### Task directions
In the text on lupus and rheumatoid arthritis, what relative risk of developing CAD did a large meta-analysis find for patients with RA?

### Page extract
****************************************

Systemic Lupus Erythematosus (SLE)
SLE is a common disorder that involves chronic inflammation in multiple organ systems, which often includes the cardiovascular system. It is well established that patients with SLE have an increased risk for myocardial infarction (MI). This risk is especially elevated in young female patients with SLE. A study using age-matched controls demonstrated a 50-fold increase in the rate of MI in female SLE patients aged 35 to 44 years. From autopsy studies, it is known that patients with SLE have an increased rate of atherosclerosis compared to the general population. The common treatment for SLE, chronic corticosteroid use, has also been associated with higher rates of MI in this population. EPs should have a heightened suspicion for ACS in patients with SLE, especially younger female patients.
Rheumatoid arthritis (RA)
Inflammatory joint diseases (IJD), especially RA, are associated with a substantially increased risk of CAD. Patients with IJD have a higher risk of premature death compared to the general population, and most of this risk can be attributed to CAD. A Dutch population-based study found that the development of CAD in patients with RA was similar to that of patients with diabetes mellitus (DM). A large meta-analysis showed patients with RA had a relative risk of 1.48 for developing CAD compared to patients without RA. Special care should be taken when evaluating patients with RA, or other IJD, who present with acute chest pain, as these patients have an increased risk of CAD similar to that of patients with DM.
Long-term corticosteroid treatment is used for the management of several conditions that include organ transplantation, inflammatory bowel disease, SLE, and RA. Many of these conditions independently increase a patient’s risk of developing CAD; however, corticosteroids themselves also increase this risk. Long-term corticosteroid use is associated with metabolic and hemodynamic changes that include :
- Insulin resistance
- Weight gain
- Central obesity
A large case-controlled cohort study found a relative risk of acute MI to be 1.42 for patients on long-term oral corticosteroids compared to nonusers. Long-term corticosteroid should be considered a risk factor for CAD due to its side effects and the underlying disease for which they have been prescribed.

****************************************

### Extracted material

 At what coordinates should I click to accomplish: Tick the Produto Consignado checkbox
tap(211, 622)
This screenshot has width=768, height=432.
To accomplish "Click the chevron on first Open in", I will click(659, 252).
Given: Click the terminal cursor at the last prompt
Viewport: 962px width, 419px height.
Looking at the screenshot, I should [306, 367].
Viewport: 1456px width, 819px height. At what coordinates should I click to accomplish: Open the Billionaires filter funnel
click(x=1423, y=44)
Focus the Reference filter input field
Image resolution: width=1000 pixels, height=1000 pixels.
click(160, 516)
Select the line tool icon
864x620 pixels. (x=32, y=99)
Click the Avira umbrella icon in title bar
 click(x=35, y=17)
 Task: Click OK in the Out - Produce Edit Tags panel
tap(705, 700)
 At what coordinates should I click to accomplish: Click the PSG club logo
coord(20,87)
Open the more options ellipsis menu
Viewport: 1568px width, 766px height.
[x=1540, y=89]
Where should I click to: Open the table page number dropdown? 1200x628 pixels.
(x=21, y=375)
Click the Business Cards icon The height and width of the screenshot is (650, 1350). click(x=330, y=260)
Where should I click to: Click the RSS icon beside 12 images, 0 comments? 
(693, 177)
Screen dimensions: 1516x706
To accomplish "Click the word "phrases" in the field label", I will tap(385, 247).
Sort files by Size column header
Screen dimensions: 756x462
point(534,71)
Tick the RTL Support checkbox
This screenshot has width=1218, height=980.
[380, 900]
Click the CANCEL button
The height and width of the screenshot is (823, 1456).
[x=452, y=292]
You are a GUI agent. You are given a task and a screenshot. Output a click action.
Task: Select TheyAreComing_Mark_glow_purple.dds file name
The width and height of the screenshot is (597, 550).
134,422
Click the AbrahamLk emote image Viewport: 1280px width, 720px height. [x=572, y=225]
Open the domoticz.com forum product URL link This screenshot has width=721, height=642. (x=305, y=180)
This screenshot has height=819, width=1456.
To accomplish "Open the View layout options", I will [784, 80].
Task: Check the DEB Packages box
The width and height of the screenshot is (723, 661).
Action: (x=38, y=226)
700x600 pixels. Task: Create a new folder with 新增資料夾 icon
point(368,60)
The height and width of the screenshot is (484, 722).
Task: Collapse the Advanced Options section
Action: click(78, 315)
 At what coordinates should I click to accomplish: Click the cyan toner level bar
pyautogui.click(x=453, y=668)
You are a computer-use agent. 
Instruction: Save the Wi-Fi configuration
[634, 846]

****************************************

### The completed task
A relative risk of 1.48 compared to patients without RA.